» Görev Tanımı
Aşağıdaki Süper Lig şampiyonluk yarışını anlatan köşe yazısını son cümlesinden sonra devam ettirin.

» Metin Alıntısı
Bağış Erten

Dananın kuyruğu haftaya kaldı

18 Mayıs 2015 Pazartesi

Garip bir sezon, garip bir son... Sezon içinde 3 başkan 2 teknik direktör değiştiren takım şampiyonluğa koşuyor. Bir önceki sezonun şampiyon takımının teknik patronunu kovan ve yerine kendi söylediklerini dinleyecek birini getiren başkan yarışta geri düştüğü için takımını soyunma odasında azarlıyor. Oynayacak bir sahası olmayan ve ‘seferî’ gibi şehir şehir gezen takım ise bin pişman. Bu sene olmayacaksa ne zaman olacaktı, derdinde. İstanbul’un bu 3 aksak efendisine en yakın rakipler ise 10 puan geride. Liderin 32 maçta averajı artı 23. Yani maç başına iki bile değil. Takipçileri ondan beter. İşte biz bu oluşuma lig diyoruz, ‘süper’ diyoruz.
Bu ‘en-bi-süper’ ligimizin beklentiye göre sıraladığımızda belki de en başarısız takımlarından biri Fenerbahçe. Kadro ve kalite farkına rağmen kötü kenar ve kulüp yönetimiyle, neredeyse her maçını zora sokarak buralara geldi Sarı-Lacivertliler. Ama hâlâ var mı şansları? Var. Olabilirler mi? Olabilirler. Fakat şu gerçek zor değişir sanki. Dünkü son dakikada gelen galibiyete rağmen oynadıkları oyunu dünyada kime gösterseler ve ‘biz şampiyon olabiliriz’ deseler, pek ikna edici olmayacaklar.
Öte yandan Mersin İdman Yurdu bu kısır ligin belki de en başarılı takımlarından. Sezon başında düşme adayıyken an itibariyle muadillerinin lideri durumundalar ve bu başarılı sezonun nişanesi olsun diye çıkmışlar sahaya. Stat yeni, hava güzel, bundan şık veda mı olur takıma? Ama stat gene dolu değil, gene dolu değil. Takım sağlı sollu yükleniyor, arkadan gelen bir destek yok. Kendileri çalıyor, kendileri oynuyor.

» Kaynak Bilgisi
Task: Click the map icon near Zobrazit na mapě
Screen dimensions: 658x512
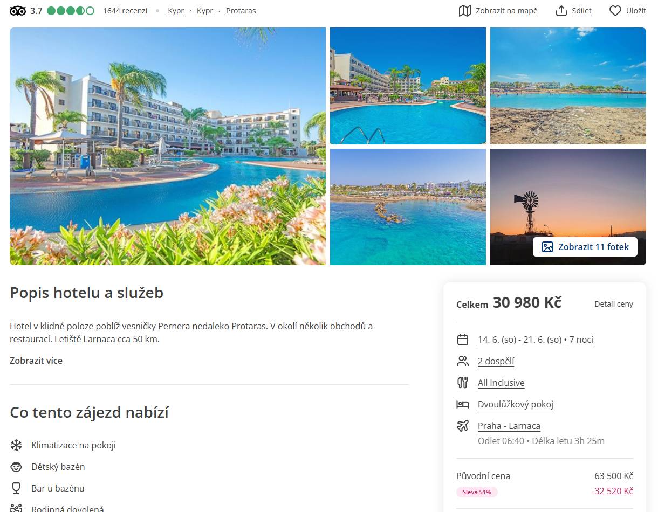Action: coord(464,11)
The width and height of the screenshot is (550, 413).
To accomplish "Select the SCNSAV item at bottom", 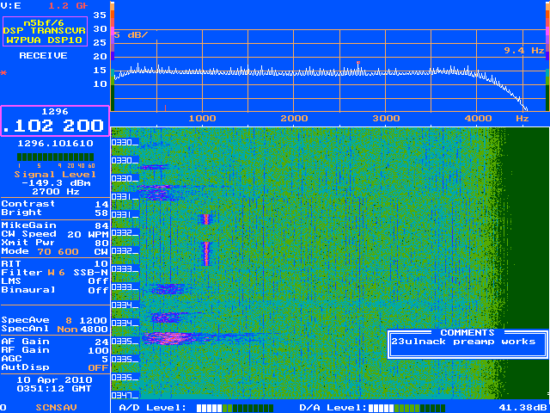I will click(56, 407).
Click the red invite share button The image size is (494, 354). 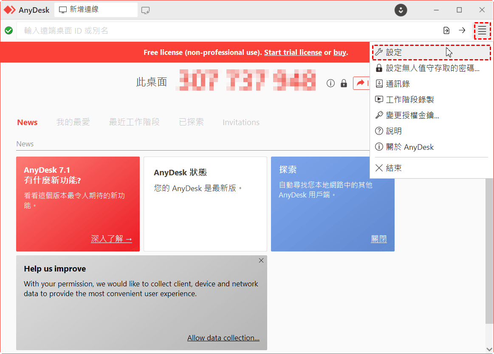tap(361, 83)
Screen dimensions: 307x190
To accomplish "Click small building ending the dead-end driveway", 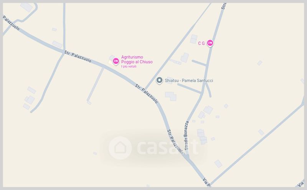I will pos(89,103).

» Alıştırmanın Cevabı
Maçın yorumlanacak pek bir yanı da yok aslında. Rakibin eksik kaldığı 50. dakikaya dek bir TRT klişesiyle karşılıklı ataklarla bile geçmiyor maç. F.Bahçe bu periyodu gol yemeden atlattığı için mutlu olsa gerek. Aynı makamda oynanan bir 2. yarı başlıyor ta ki kırmızı karta dek. Şu çok açık: Hiçbir iddiası olmamasına rağmen, biri ofsayttan olsa da 3 topu direkten dönen Mersin daha hevesli. Sadece pozisyon açısından değil oyun üstünlüğü de onlardaydı. Şampiyonluk umudu taşıyan takımın koca ilk yarıda tek hamlesi 14’teki, o da defans hatasından gelen Sow pozisyonu. Rakip 50’de 10 kişi kalana dek hiçbir hayat belirtisi yok. Son 40 dakikada eksik rakibe karşı haliyle üstünlüğü ele geçiriyor F.Bahçe. Bol bol duran top var. Ama gol gene yok. Son dakikaya dek. Hafta içinin ve tüm zamanların olaylı oyuncusu Emre yarışta tutuyor Sarı Lacivertlileri. Vuruş da güzel, gol de. Ama 75’te Welliton kaleciyle karşı karşıya atsaydı ne olurdu, o ayrı bir konu. Son anlarda sinirler hepten gergin. Volkan ve Emre için protestolar var. Ama sanırım bu da motive ediyor onları. Son dakika eforu da belki de bu sayede.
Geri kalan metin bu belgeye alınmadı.